◆ Data listing:
---
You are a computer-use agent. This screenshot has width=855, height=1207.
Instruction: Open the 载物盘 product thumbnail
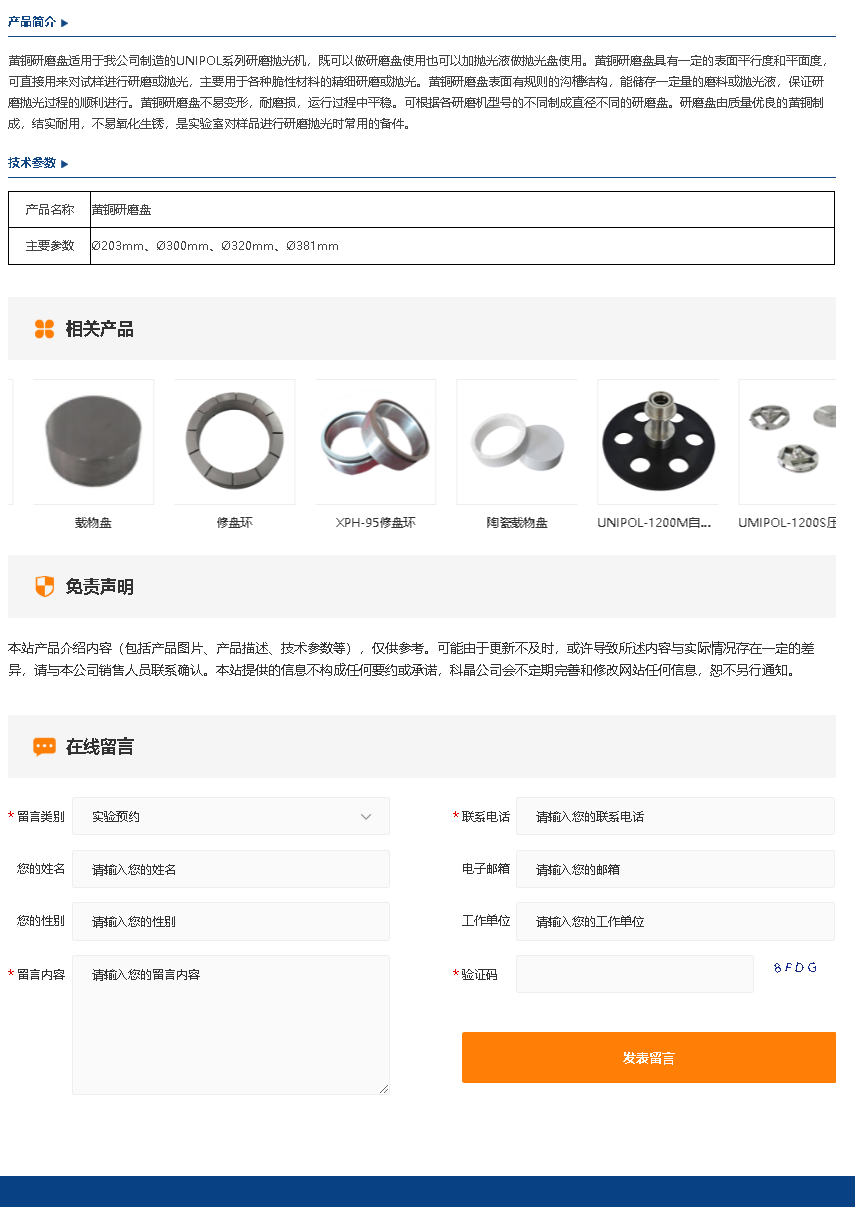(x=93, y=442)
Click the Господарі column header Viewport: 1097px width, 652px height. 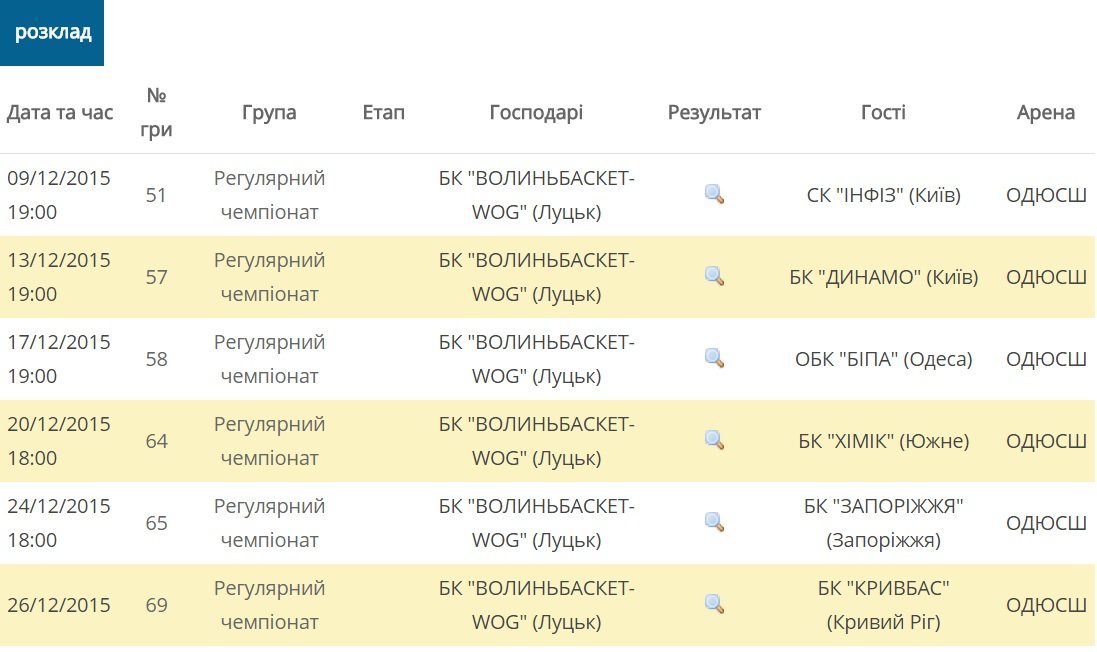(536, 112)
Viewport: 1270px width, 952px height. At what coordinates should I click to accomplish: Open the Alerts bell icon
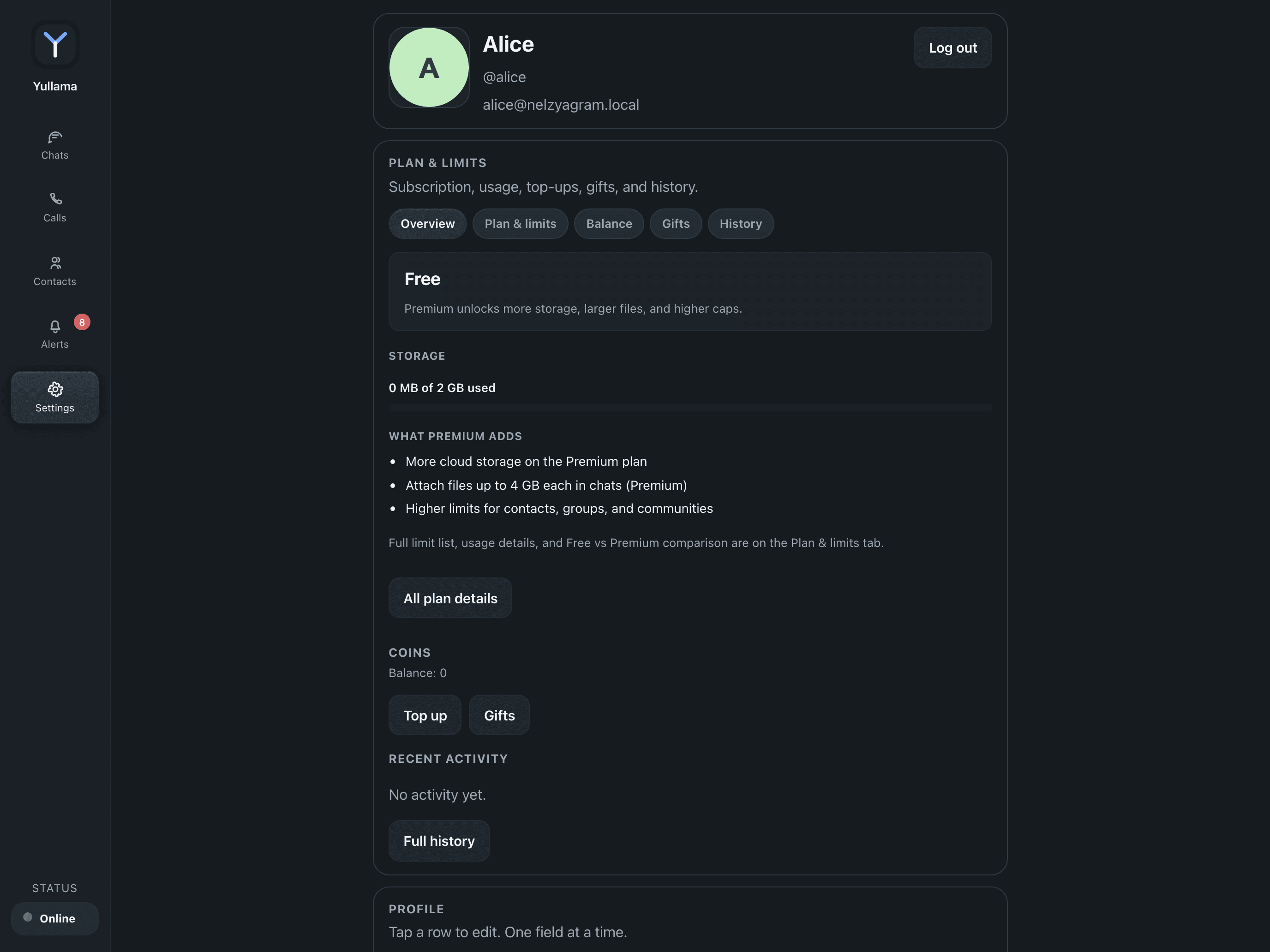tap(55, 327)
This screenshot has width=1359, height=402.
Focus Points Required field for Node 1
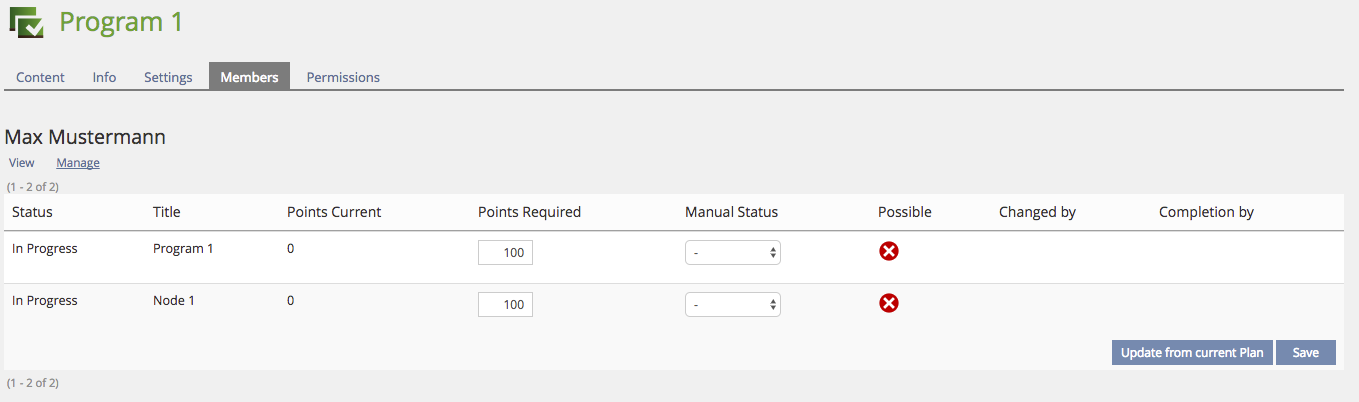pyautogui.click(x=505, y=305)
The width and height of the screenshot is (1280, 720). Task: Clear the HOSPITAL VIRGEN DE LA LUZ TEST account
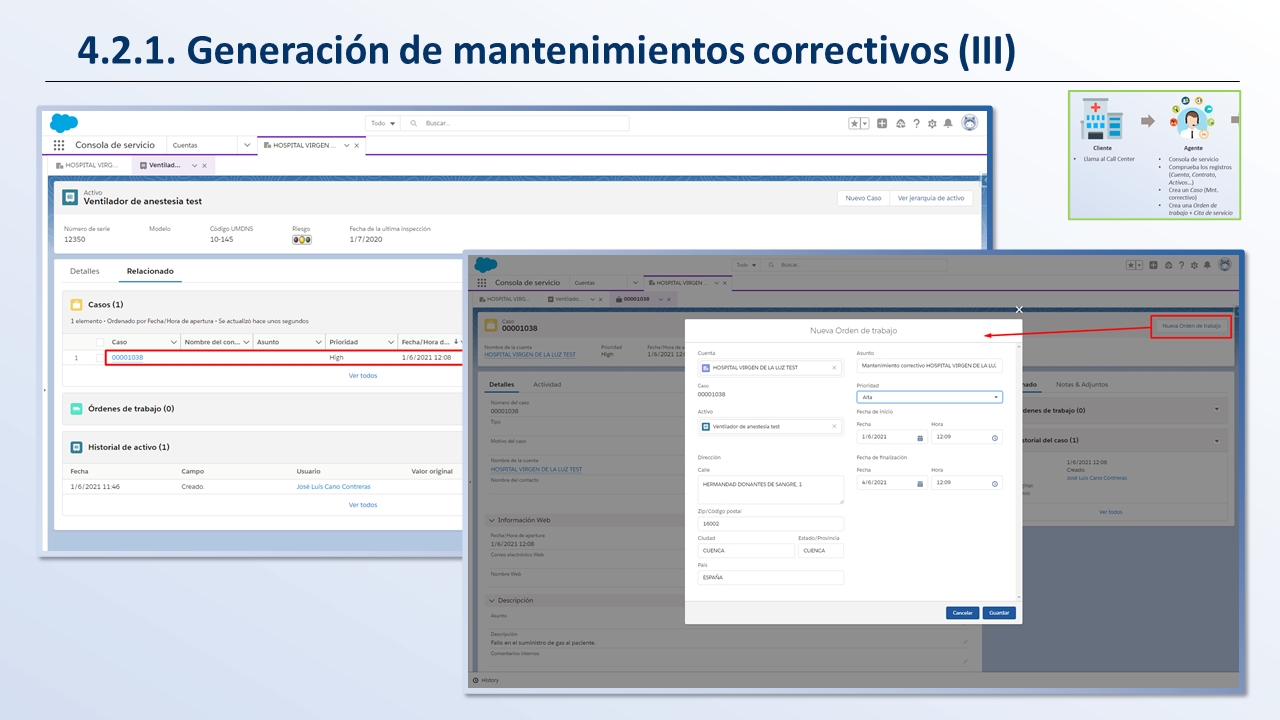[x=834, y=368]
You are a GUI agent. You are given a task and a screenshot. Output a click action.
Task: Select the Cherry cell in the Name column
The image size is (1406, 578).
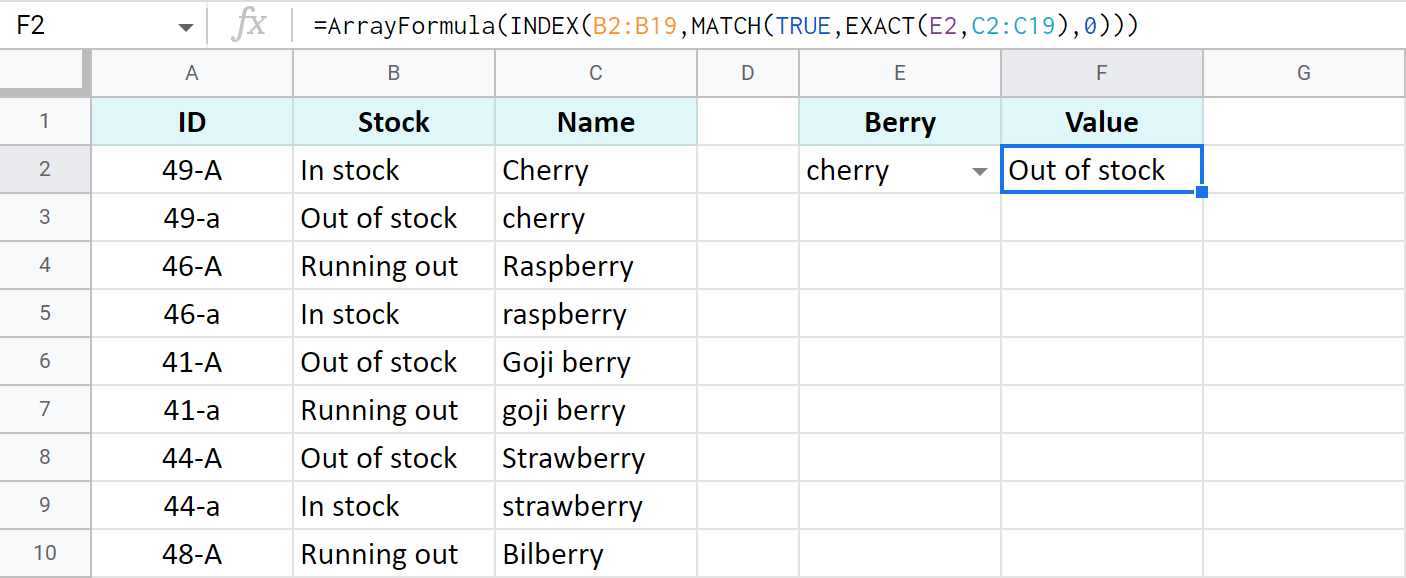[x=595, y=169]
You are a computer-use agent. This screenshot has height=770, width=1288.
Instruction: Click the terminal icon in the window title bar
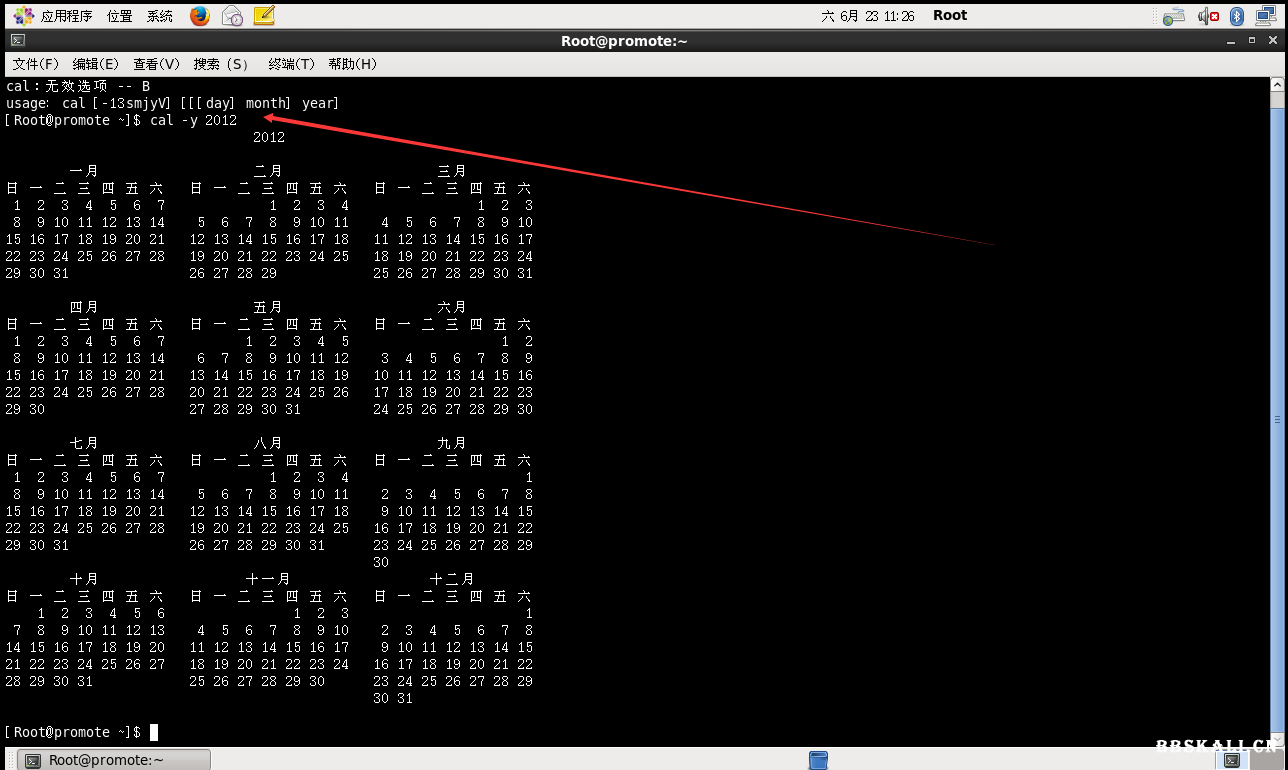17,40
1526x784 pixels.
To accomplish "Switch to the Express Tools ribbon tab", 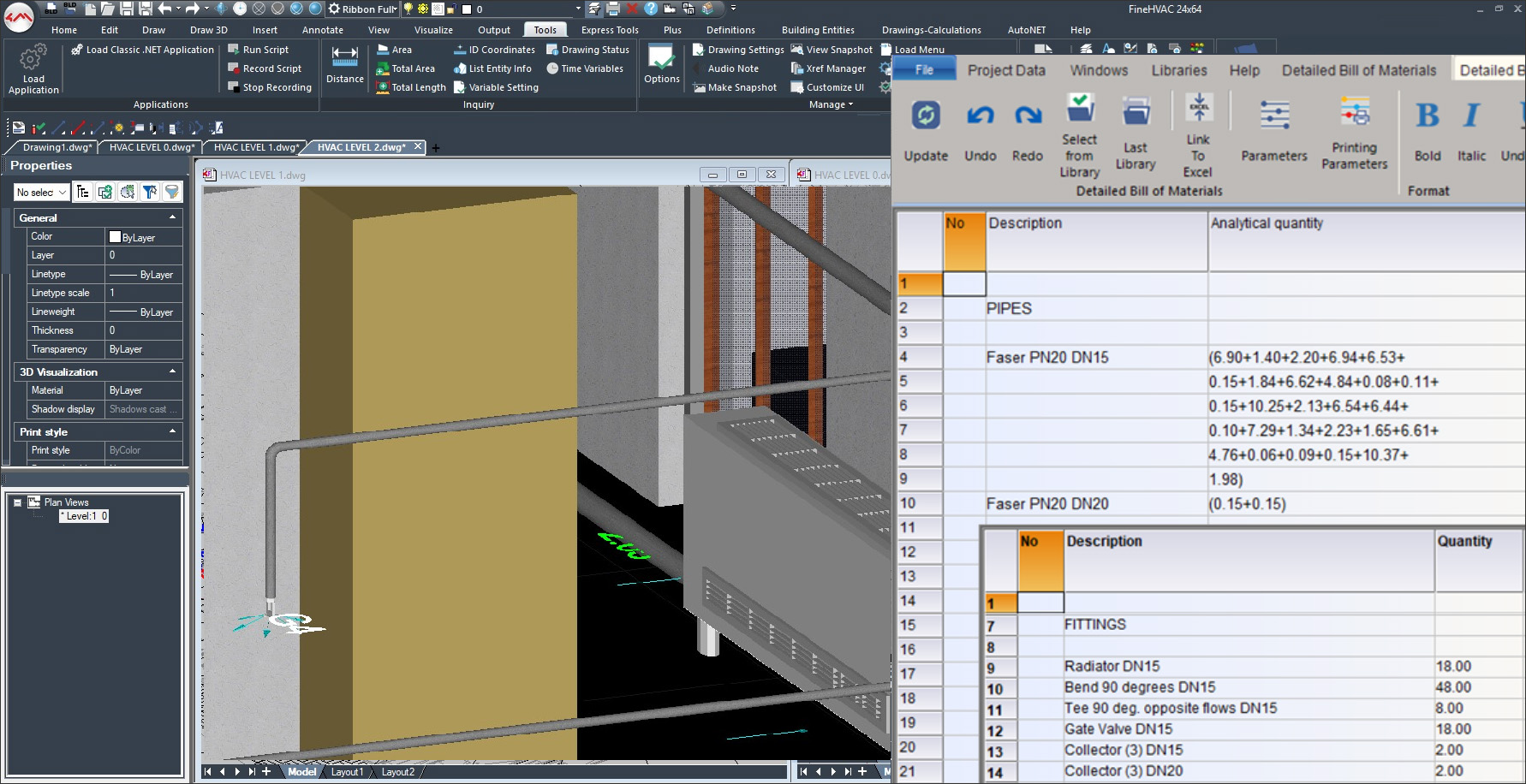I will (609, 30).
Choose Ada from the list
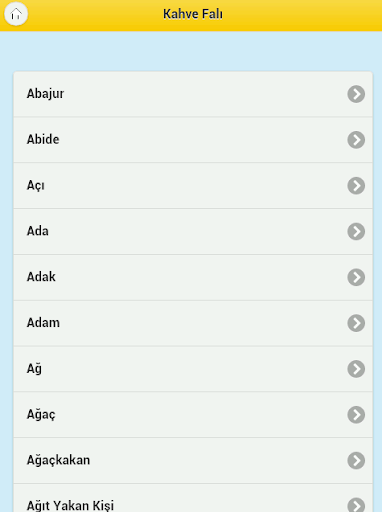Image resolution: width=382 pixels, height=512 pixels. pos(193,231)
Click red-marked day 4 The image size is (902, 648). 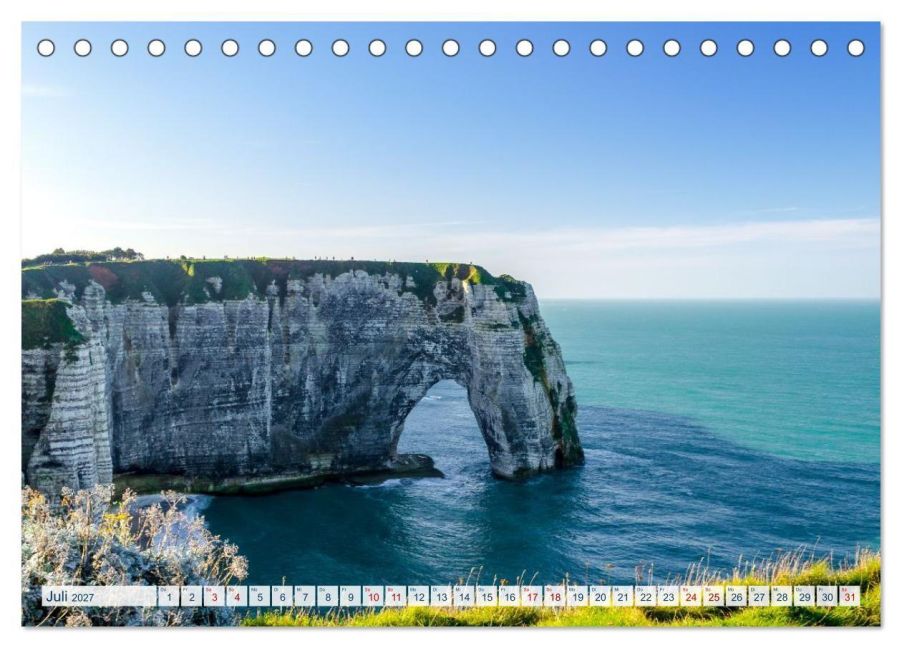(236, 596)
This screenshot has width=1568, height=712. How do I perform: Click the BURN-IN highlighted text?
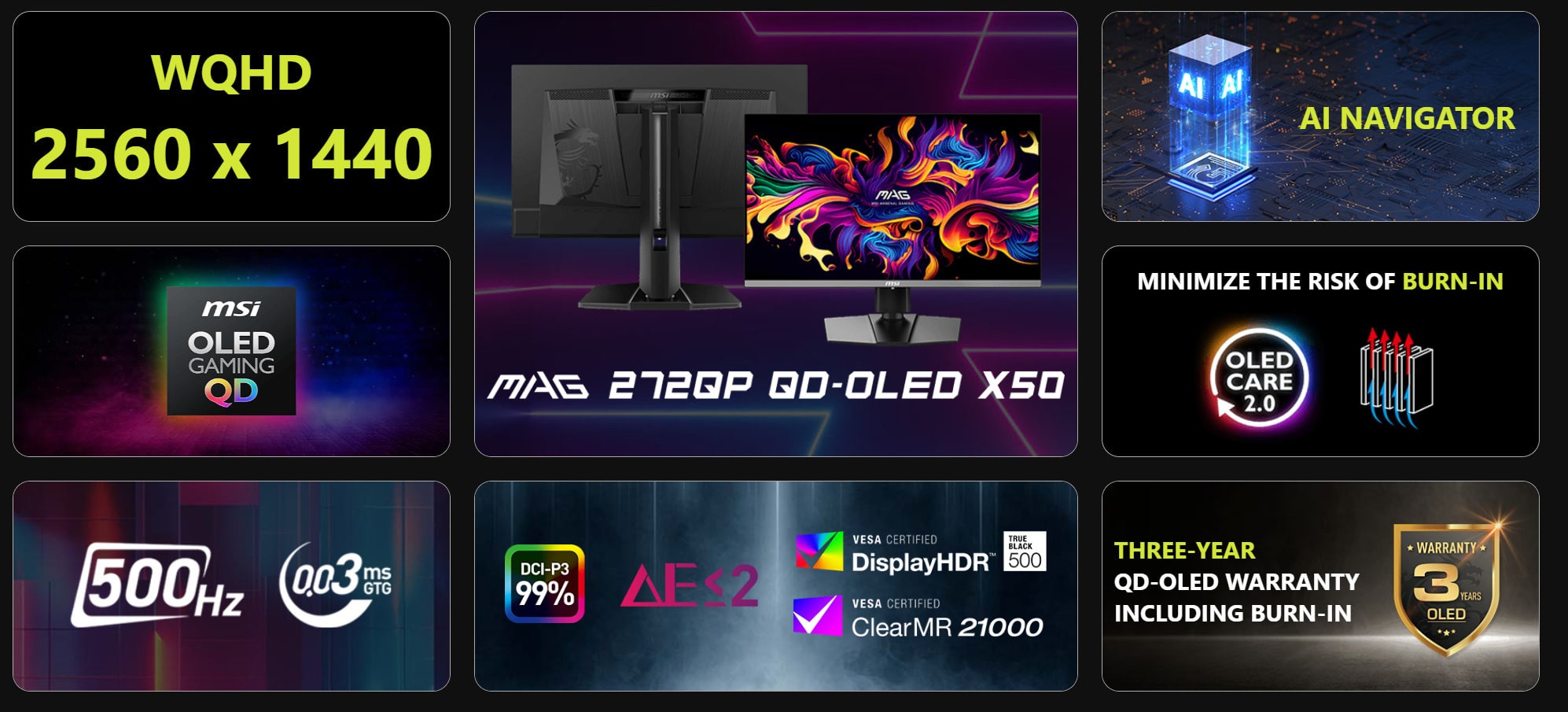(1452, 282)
---
Please filter the listing down to lines that include the word "computer".

◆ Answer box:
You are a computer-use agent. This screenshot has width=855, height=1207.
You are a computer-use agent. This screenshot has height=770, width=1288.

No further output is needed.